The fact that it took the death of one man to bring to light the faceless millions who suffered as a result of poor healthcare insurance comes down to our definition of violence. If we are ready to label murder as violence, what about the denial of medical treatment? Postcolonial author Rob Nixon introduces the concept of slow violence as violence that occurs gradually and out of sight, typically not even viewed as violence at all. 

“Violence is customarily conceived as an event or action that is immediate in time, explosive and spectacular in space, and as erupting into instant sensational visibility.”

Rob Nixon, in Slow Violence and the Environmentalism of the Poor

The prolonged dying and suffering of those who are denied care do not impress upon human memory as much as an isolated incident. The long, quiet deaths caused by denied claims, unaffordable medications, and inaccessible treatment are no less violent than a gunshot, but they lack the spectacle that demands public outrage. Our assumption about violence is that it is a highly visible act that is newsworthy only because it is “event focused, time bound, and body bound.” Instead, slow violence is exponential, where the conditions for sustaining life become increasingly but gradually degraded. And when we remain ignorant to slow violence, its effects accrue to become greater than any singular, “traditional” act of violence. Similarly, Berkeley anthropologist Nancy Scheper-Hughes warns of the “little violences” produced in everyday life that render the most vulnerable as statistical nonentities, their suffering normalized to the point of invisibility. 

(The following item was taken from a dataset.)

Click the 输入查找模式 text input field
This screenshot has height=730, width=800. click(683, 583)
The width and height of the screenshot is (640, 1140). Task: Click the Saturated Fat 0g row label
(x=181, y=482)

“The mad, the differently abled, the mentally vulnerable have often fallen into this category of the unworthy living, as have the very old and infirm, the sick-poor, and, of course, the despised racial, religious, sexual, and ethnic groups of the moment.”

Nancy Sheper-Hughes, in Making Sense of Violence

The things that are hardest to perceive are those that are right before our eyes and therefore taken for granted. We must reconsider the links between the violence of everyday life and state repression, which has grown in the absence of public opposition. Luigi Mangione probably wasn’t thinking of academic theories when he allegedly shot Brian Thompson. Still, his actions sparked an important and long-overdue discussion of how health insurance companies let people suffer at the expense of profit. This is the paradox at the heart of the Mangione case: the murder of one man elicits a national reckoning while millions suffering remain background noise. It is not that people are unaware of the injustices of healthcare; rather, they have been conditioned to accept them as an unchangeable fact of life. But Mangione’s actions, for all their brutality, have forced an uncomfortably direct confrontation with these realities.

Perhaps Mangione intended to inspire a social revolution. Perhaps he was aware of the symbolic weight of his actions. Perhaps he was just seeking vengeance. Perhaps violence is part of the ebb and flow of a democracy. Either way, the murder resembled an act of insurrectionary anarchism: targeted, direct, and provocatory. Luigi’s carefully premeditated execution of a corporate leader incited uncomfortable national discussions and awoke the public’s conscience. By targeting a figurehead of the health insurance industry, Mangione sought to challenge not only the institution but also the broader societal complacency that enables its abuses. 

But Mangione’s actions are not a blueprint for reform—they are a symptom of a nation at its breaking point. Throughout history, violent acts have often sparked public outrage but have rarely brought about deep, lasting change. The real tragedy is not in Thompson’s death but in the fact that it took a desperate act of violence to ignite this conversation. If this moment is to mean anything, it must go beyond outrage—we must seize this moment as an opportunity to collectively demand a system that values human life over profit.